Selected text |
[Start of Attachment]
The Middle East Channel

Qaddafi and the false dawn of a 'new Libya'

Last Sunday, with violence mounting as the Libyan government unleashed elements of its security apparatus to put down the uprising against the 40-plus-year reign of Col. Muammar al-Qaddafi, Saif al-Islam al-Qaddafi -- the colonel's son and heir apparent -- took to Libyan television to deliver a rambling speech threatening civil war and the potential takeover of Libya by militant Islamists. As I heard the reports of the younger Qaddafi's speech, I was puzzled -- were these the same militant Islamists the government had released from the notorious Abu Salim prison under a program of rehabilitation sponsored by none other than Saif al-Islam himself?

Along with a number of international experts and researchers, I traveled to Libya in March 2010 for a three-day public relations tour on the dime of the Qaddafi Foundation, the quasi-governmental organization headed by Saif al-Islam al-Qaddafi. The ostensible purpose of the trip was a conference on the terrorist deradicalization and rehabilitation program the foundation runs for imprisoned members of an al Qaeda-linked Libyan Islamic Fighting Group. But what I and the other academics and think tankers assembled in Tripoli were really there for was the hard sell of Saif al-Islam al-Qaddafi and the "new Libya" he supposedly represented.
[End of Attachment]
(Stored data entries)
[Start of Attachment]
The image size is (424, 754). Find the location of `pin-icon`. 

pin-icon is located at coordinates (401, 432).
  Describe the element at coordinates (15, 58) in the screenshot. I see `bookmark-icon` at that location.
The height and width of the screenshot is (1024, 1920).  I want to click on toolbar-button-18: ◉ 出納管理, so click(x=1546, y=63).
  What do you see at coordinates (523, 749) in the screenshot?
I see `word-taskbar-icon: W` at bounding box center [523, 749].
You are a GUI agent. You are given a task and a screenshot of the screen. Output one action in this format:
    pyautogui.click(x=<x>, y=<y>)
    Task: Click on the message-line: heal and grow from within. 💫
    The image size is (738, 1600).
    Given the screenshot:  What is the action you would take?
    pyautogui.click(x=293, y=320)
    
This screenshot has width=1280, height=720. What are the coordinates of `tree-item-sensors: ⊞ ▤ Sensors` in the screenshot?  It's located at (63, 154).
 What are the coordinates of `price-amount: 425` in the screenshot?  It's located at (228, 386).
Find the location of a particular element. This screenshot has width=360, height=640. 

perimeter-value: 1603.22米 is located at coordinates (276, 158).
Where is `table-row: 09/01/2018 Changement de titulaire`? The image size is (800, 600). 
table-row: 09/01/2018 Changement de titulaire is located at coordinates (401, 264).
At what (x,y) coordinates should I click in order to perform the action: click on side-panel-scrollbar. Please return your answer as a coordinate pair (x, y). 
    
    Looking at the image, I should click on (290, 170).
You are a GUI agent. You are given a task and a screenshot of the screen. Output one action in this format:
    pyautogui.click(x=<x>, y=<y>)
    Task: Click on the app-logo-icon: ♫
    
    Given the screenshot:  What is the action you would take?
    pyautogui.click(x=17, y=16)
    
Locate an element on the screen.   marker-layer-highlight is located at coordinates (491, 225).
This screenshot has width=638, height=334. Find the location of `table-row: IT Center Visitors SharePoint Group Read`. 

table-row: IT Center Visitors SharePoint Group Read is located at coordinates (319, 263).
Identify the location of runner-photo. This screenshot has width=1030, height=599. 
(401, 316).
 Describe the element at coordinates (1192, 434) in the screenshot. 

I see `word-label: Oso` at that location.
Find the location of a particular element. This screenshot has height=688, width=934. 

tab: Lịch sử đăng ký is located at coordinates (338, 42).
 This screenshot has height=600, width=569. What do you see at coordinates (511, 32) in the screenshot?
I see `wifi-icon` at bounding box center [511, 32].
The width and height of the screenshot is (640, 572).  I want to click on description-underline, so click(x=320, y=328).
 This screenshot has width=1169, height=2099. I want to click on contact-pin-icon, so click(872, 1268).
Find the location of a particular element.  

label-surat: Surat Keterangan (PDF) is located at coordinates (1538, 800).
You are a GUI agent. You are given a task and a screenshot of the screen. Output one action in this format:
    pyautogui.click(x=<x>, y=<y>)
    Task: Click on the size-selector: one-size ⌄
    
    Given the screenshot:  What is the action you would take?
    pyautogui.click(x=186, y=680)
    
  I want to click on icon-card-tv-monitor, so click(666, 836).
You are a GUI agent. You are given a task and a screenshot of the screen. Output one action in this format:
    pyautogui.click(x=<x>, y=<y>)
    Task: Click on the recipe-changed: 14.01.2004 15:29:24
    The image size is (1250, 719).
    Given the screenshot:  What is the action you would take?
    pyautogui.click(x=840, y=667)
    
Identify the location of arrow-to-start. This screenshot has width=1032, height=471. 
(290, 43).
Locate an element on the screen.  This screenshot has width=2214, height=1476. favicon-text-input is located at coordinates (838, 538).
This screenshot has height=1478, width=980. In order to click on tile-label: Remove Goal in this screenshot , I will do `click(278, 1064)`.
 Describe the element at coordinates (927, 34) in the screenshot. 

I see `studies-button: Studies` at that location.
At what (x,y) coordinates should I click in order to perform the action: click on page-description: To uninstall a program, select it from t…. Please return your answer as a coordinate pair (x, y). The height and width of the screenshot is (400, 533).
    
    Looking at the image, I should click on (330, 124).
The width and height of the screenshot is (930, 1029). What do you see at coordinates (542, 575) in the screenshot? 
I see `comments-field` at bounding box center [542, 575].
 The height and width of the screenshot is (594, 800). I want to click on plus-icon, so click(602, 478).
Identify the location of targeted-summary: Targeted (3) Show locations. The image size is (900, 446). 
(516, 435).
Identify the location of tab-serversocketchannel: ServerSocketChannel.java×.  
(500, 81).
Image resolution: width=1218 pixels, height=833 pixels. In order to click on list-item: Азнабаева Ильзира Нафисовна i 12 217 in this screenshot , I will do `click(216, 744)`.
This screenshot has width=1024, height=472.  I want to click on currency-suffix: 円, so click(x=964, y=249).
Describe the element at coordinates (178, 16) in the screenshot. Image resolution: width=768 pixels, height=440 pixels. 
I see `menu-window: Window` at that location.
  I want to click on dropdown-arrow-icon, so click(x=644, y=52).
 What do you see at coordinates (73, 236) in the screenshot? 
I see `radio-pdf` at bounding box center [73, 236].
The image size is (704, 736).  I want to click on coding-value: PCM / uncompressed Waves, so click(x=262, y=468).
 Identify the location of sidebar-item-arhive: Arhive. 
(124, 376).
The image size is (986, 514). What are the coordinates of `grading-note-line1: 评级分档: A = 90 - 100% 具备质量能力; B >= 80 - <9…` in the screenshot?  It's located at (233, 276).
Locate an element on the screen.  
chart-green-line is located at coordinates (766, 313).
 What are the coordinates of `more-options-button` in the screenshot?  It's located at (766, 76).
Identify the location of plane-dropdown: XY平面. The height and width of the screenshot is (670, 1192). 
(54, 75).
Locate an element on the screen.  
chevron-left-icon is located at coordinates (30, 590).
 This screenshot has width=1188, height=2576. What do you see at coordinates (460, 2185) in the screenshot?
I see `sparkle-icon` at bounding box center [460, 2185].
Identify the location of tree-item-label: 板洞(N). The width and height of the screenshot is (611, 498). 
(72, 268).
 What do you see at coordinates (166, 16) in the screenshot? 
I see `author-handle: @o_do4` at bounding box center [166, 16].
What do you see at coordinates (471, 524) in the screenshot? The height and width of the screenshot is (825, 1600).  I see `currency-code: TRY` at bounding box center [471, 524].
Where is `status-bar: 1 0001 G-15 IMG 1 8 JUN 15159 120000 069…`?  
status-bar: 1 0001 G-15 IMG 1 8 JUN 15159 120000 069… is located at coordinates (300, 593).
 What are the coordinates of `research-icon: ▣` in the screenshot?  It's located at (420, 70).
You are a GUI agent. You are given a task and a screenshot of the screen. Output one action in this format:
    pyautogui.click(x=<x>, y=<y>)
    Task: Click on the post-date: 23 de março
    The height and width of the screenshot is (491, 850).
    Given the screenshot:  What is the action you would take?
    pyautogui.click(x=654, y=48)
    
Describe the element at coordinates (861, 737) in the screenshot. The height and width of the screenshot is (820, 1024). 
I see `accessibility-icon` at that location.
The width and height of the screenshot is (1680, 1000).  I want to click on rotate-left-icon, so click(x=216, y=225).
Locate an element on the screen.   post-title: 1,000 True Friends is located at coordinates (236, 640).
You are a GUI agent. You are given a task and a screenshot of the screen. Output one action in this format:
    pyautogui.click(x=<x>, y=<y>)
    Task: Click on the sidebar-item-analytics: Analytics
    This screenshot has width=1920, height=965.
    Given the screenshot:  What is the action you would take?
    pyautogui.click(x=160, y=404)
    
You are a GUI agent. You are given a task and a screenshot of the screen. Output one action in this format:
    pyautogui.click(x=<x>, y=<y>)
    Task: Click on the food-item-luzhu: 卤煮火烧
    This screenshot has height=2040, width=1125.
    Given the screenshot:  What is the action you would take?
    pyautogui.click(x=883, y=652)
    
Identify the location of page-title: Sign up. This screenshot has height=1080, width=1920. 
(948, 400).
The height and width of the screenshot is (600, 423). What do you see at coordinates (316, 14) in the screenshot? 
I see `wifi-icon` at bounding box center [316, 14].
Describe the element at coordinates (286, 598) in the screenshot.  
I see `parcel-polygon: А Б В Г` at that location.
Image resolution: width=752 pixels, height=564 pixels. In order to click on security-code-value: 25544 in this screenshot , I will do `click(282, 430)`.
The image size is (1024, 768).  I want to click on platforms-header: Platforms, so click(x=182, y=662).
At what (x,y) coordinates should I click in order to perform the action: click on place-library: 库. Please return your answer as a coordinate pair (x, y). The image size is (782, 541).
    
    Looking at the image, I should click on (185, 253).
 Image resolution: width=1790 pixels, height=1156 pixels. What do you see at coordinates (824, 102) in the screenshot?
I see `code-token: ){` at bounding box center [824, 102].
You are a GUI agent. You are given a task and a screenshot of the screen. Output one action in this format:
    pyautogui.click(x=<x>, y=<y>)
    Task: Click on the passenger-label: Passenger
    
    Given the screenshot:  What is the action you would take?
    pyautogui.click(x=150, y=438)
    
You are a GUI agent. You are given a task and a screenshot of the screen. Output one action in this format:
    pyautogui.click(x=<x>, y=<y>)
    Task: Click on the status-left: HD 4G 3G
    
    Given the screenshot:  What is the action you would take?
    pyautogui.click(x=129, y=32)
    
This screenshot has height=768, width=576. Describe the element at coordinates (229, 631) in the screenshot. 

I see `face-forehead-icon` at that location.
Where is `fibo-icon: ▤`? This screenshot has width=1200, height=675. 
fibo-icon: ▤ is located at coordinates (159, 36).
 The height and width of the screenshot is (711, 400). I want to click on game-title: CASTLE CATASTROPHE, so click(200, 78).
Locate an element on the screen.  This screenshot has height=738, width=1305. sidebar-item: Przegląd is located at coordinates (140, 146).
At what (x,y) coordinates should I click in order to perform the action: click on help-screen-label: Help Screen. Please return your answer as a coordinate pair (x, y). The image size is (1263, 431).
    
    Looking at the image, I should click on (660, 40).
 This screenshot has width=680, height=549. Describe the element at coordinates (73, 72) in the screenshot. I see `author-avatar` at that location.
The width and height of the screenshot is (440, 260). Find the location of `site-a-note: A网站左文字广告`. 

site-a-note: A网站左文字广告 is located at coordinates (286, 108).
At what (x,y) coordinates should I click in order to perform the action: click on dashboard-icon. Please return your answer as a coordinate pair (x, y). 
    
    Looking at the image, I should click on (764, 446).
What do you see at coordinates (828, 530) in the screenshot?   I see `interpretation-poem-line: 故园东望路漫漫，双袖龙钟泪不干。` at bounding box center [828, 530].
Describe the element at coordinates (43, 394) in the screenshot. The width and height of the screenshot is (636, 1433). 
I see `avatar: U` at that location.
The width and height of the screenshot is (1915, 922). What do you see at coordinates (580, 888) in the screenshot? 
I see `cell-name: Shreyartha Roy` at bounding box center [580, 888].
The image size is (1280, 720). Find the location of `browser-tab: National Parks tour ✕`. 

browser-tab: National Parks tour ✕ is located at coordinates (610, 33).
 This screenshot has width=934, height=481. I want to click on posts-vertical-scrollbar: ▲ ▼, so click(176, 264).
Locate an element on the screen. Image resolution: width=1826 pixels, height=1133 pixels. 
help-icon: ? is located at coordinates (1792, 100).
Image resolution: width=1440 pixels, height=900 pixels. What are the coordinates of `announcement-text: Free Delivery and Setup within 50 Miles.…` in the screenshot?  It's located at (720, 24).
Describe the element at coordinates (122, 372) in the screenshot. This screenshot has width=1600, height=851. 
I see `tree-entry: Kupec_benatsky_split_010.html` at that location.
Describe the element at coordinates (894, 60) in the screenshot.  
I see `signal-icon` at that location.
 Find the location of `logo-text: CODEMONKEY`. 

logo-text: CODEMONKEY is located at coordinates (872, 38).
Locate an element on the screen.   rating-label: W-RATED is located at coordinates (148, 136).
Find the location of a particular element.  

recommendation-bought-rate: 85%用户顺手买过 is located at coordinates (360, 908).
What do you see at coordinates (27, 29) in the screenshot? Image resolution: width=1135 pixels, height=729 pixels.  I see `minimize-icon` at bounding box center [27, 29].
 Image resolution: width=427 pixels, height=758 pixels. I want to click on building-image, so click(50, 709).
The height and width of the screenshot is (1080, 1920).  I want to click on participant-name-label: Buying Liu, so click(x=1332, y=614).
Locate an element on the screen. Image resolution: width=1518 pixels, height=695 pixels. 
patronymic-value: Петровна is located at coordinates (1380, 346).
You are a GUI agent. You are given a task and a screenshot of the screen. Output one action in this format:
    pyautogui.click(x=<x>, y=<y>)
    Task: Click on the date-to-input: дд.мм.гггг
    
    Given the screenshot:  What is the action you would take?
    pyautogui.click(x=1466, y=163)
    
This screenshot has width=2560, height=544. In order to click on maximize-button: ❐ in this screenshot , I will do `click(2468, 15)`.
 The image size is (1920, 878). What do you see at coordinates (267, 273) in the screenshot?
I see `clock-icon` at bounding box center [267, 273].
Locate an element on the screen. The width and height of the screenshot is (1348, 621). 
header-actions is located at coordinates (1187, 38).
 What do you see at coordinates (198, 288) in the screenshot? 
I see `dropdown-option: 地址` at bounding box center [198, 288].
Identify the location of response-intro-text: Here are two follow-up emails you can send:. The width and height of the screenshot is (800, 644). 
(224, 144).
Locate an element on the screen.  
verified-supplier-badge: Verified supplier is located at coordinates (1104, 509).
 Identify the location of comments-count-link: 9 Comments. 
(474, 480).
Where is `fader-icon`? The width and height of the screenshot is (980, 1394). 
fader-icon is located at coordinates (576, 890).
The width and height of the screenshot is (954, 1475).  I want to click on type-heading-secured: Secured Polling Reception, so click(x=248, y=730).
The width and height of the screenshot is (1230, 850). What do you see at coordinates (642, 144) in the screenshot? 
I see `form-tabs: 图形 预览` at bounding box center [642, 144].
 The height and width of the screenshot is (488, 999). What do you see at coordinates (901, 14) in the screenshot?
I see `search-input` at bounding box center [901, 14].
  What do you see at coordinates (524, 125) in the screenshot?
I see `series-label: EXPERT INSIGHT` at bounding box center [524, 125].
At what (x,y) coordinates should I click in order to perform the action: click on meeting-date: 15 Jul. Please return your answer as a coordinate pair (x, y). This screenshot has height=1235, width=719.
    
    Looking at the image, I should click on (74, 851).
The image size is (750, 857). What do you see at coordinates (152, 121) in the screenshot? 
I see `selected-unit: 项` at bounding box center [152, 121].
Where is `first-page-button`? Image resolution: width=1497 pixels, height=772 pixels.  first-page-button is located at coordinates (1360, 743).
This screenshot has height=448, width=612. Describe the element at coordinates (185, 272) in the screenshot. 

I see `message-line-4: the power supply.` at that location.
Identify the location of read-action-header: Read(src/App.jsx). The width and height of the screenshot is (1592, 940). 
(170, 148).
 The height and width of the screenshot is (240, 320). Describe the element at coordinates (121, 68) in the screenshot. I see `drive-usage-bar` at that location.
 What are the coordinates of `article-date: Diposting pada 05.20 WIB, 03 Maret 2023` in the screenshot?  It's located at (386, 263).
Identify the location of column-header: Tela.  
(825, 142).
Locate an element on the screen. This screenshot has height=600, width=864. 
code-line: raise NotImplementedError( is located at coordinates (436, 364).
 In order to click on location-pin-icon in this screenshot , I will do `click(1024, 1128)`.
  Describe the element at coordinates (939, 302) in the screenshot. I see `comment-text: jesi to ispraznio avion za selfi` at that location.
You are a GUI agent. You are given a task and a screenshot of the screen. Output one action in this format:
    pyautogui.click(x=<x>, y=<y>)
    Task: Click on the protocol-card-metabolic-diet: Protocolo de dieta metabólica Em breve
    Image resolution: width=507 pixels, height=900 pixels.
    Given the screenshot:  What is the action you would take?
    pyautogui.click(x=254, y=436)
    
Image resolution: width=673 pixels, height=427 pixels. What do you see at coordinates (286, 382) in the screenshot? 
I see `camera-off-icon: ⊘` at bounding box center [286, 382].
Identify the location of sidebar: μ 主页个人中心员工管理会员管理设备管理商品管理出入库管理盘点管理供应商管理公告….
[End of Attachment]
Work task 1 |
Answer these questions using the Qaddafi article:
(a) On what day did Saif al-Islam al-Qaddafi give his speech on Libyan television?
(b) In what month and year did the writer travel to Libya?
(c) Who headed the Qaddafi Foundation?
Work task 2 | Turn the paragraph of the Qaddafi article beginning "Along with a number of international experts" into a short bulleted list that keeps its main facts.
Work task 3 | Reproduce the Qaddafi article from "The Middle East" up to and including "Saif al-Islam himself?".

Output 1 |
(a) Last Sunday
(b) March 2010
(c) Saif al-Islam al-Qaddafi

Output 2 |
- In March 2010, the writer and a number of international experts and researchers traveled to Libya for a three-day public relations tour.
- The Qaddafi Foundation, a quasi-governmental organization headed by Saif al-Islam al-Qaddafi, paid for the trip.
- The trip's ostensible purpose was a conference on the foundation's terrorist deradicalization and rehabilitation program for imprisoned members of an al Qaeda-linked Libyan Islamic Fighting Group.
- The real purpose was the hard sell of Saif al-Islam al-Qaddafi and the "new Libya" he supposedly represented.

Output 3 |
The Middle East Channel

Qaddafi and the false dawn of a 'new Libya'

Last Sunday, with violence mounting as the Libyan government unleashed elements of its security apparatus to put down the uprising against the 40-plus-year reign of Col. Muammar al-Qaddafi, Saif al-Islam al-Qaddafi -- the colonel's son and heir apparent -- took to Libyan television to deliver a rambling speech threatening civil war and the potential takeover of Libya by militant Islamists. As I heard the reports of the younger Qaddafi's speech, I was puzzled -- were these the same militant Islamists the government had released from the notorious Abu Salim prison under a program of rehabilitation sponsored by none other than Saif al-Islam himself?